[START]

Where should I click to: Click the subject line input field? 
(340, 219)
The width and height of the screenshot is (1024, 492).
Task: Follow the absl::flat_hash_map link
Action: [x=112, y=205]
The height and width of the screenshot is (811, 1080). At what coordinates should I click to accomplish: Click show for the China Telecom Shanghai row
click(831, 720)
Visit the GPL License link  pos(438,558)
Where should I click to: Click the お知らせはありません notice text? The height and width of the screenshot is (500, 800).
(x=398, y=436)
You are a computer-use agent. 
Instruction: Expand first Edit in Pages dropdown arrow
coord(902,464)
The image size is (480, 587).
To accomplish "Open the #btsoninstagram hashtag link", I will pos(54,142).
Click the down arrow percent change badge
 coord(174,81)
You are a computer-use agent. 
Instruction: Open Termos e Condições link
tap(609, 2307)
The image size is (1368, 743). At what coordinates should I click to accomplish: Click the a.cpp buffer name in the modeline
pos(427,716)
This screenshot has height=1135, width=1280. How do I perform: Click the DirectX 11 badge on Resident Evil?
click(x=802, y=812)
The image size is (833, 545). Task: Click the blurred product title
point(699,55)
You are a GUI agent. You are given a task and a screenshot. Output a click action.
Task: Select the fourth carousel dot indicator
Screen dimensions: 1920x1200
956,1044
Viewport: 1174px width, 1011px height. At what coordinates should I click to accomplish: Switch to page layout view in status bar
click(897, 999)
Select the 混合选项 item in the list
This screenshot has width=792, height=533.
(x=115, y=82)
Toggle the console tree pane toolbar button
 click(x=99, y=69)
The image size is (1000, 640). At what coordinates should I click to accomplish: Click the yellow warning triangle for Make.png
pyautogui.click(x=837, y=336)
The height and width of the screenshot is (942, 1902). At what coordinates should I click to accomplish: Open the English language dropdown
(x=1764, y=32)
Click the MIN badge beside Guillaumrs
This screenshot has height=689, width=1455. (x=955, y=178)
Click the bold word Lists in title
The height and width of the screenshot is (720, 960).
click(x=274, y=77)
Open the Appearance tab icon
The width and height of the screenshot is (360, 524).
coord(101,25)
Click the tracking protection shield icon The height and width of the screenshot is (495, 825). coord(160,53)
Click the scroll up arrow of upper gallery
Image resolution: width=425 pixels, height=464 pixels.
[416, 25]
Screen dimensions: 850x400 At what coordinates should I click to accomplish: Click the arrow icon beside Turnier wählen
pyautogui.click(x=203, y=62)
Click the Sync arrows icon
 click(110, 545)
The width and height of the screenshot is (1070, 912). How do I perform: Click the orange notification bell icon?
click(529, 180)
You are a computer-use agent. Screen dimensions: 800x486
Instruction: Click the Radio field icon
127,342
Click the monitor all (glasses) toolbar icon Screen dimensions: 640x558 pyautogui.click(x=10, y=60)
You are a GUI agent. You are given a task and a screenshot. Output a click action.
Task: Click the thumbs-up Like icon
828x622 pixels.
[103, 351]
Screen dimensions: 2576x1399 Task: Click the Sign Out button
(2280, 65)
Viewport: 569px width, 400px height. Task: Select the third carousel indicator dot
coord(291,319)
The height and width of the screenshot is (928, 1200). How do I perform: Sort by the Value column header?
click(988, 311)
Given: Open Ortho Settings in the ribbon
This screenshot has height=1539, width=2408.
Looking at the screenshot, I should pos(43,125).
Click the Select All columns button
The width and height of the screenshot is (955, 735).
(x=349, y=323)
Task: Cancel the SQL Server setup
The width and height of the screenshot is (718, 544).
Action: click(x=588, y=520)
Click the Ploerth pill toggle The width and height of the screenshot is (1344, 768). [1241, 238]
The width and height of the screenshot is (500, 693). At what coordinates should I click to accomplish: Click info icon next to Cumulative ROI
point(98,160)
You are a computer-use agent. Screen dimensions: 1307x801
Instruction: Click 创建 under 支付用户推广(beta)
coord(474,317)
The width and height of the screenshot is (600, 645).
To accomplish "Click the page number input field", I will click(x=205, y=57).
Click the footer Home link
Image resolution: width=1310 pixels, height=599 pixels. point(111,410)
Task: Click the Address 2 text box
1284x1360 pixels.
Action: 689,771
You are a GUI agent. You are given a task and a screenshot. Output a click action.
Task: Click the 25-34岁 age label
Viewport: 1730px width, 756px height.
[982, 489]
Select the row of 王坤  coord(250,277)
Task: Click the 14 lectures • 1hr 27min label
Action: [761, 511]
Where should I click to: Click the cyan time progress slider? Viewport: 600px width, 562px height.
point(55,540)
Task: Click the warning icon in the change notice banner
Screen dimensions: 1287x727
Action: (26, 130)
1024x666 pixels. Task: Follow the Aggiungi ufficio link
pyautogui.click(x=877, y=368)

[END]

Given problem:
Turn all of the material above into a JSON list of strings, one string per line, with blank lines left out.

Problem solution:
[
  "Where should I click to: Click the subject line input field? ",
  "(340, 219)",
  "The width and height of the screenshot is (1024, 492).",
  "Task: Follow the absl::flat_hash_map link",
  "Action: [x=112, y=205]",
  "The height and width of the screenshot is (811, 1080). At what coordinates should I click to accomplish: Click show for the China Telecom Shanghai row",
  "click(831, 720)",
  "Visit the GPL License link  pos(438,558)",
  "Where should I click to: Click the お知らせはありません notice text? The height and width of the screenshot is (500, 800).",
  "(x=398, y=436)",
  "You are a computer-use agent. ",
  "Instruction: Expand first Edit in Pages dropdown arrow",
  "coord(902,464)",
  "The image size is (480, 587).",
  "To accomplish \"Open the #btsoninstagram hashtag link\", I will pos(54,142).",
  "Click the down arrow percent change badge",
  " coord(174,81)",
  "You are a computer-use agent. ",
  "Instruction: Open Termos e Condições link",
  "tap(609, 2307)",
  "The image size is (1368, 743). At what coordinates should I click to accomplish: Click the a.cpp buffer name in the modeline",
  "pos(427,716)",
  "This screenshot has height=1135, width=1280. How do I perform: Click the DirectX 11 badge on Resident Evil?",
  "click(x=802, y=812)",
  "The image size is (833, 545). Task: Click the blurred product title",
  "point(699,55)",
  "You are a GUI agent. You are given a task and a screenshot. Output a click action.",
  "Task: Select the fourth carousel dot indicator",
  "Screen dimensions: 1920x1200",
  "956,1044",
  "Viewport: 1174px width, 1011px height. At what coordinates should I click to accomplish: Switch to page layout view in status bar",
  "click(897, 999)",
  "Select the 混合选项 item in the list",
  "This screenshot has width=792, height=533.",
  "(x=115, y=82)",
  "Toggle the console tree pane toolbar button",
  " click(x=99, y=69)",
  "The image size is (1000, 640). At what coordinates should I click to accomplish: Click the yellow warning triangle for Make.png",
  "pyautogui.click(x=837, y=336)",
  "The height and width of the screenshot is (942, 1902). At what coordinates should I click to accomplish: Open the English language dropdown",
  "(x=1764, y=32)",
  "Click the MIN badge beside Guillaumrs",
  "This screenshot has height=689, width=1455. (x=955, y=178)",
  "Click the bold word Lists in title",
  "The height and width of the screenshot is (720, 960).",
  "click(x=274, y=77)",
  "Open the Appearance tab icon",
  "The width and height of the screenshot is (360, 524).",
  "coord(101,25)",
  "Click the tracking protection shield icon The height and width of the screenshot is (495, 825). coord(160,53)",
  "Click the scroll up arrow of upper gallery",
  "Image resolution: width=425 pixels, height=464 pixels.",
  "[416, 25]",
  "Screen dimensions: 850x400 At what coordinates should I click to accomplish: Click the arrow icon beside Turnier wählen",
  "pyautogui.click(x=203, y=62)",
  "Click the Sync arrows icon",
  " click(110, 545)",
  "The width and height of the screenshot is (1070, 912). How do I perform: Click the orange notification bell icon?",
  "click(529, 180)",
  "You are a computer-use agent. Screen dimensions: 800x486",
  "Instruction: Click the Radio field icon",
  "127,342",
  "Click the monitor all (glasses) toolbar icon Screen dimensions: 640x558 pyautogui.click(x=10, y=60)",
  "You are a GUI agent. You are given a task and a screenshot. Output a click action.",
  "Task: Click the thumbs-up Like icon",
  "828x622 pixels.",
  "[103, 351]",
  "Screen dimensions: 2576x1399 Task: Click the Sign Out button",
  "(2280, 65)",
  "Viewport: 569px width, 400px height. Task: Select the third carousel indicator dot",
  "coord(291,319)",
  "The height and width of the screenshot is (928, 1200). How do I perform: Sort by the Value column header?",
  "click(988, 311)",
  "Given: Open Ortho Settings in the ribbon",
  "This screenshot has height=1539, width=2408.",
  "Looking at the screenshot, I should pos(43,125).",
  "Click the Select All columns button",
  "The width and height of the screenshot is (955, 735).",
  "(x=349, y=323)",
  "Task: Cancel the SQL Server setup",
  "The width and height of the screenshot is (718, 544).",
  "Action: click(x=588, y=520)",
  "Click the Ploerth pill toggle The width and height of the screenshot is (1344, 768). [1241, 238]",
  "The width and height of the screenshot is (500, 693). At what coordinates should I click to accomplish: Click info icon next to Cumulative ROI",
  "point(98,160)",
  "You are a computer-use agent. Screen dimensions: 1307x801",
  "Instruction: Click 创建 under 支付用户推广(beta)",
  "coord(474,317)",
  "The width and height of the screenshot is (600, 645).",
  "To accomplish \"Click the page number input field\", I will click(x=205, y=57).",
  "Click the footer Home link",
  "Image resolution: width=1310 pixels, height=599 pixels. point(111,410)",
  "Task: Click the Address 2 text box",
  "1284x1360 pixels.",
  "Action: 689,771",
  "You are a GUI agent. You are given a task and a screenshot. Output a click action.",
  "Task: Click the 25-34岁 age label",
  "Viewport: 1730px width, 756px height.",
  "[982, 489]",
  "Select the row of 王坤  coord(250,277)",
  "Task: Click the 14 lectures • 1hr 27min label",
  "Action: [761, 511]",
  "Where should I click to: Click the cyan time progress slider? Viewport: 600px width, 562px height.",
  "point(55,540)",
  "Task: Click the warning icon in the change notice banner",
  "Screen dimensions: 1287x727",
  "Action: (26, 130)",
  "1024x666 pixels. Task: Follow the Aggiungi ufficio link",
  "pyautogui.click(x=877, y=368)"
]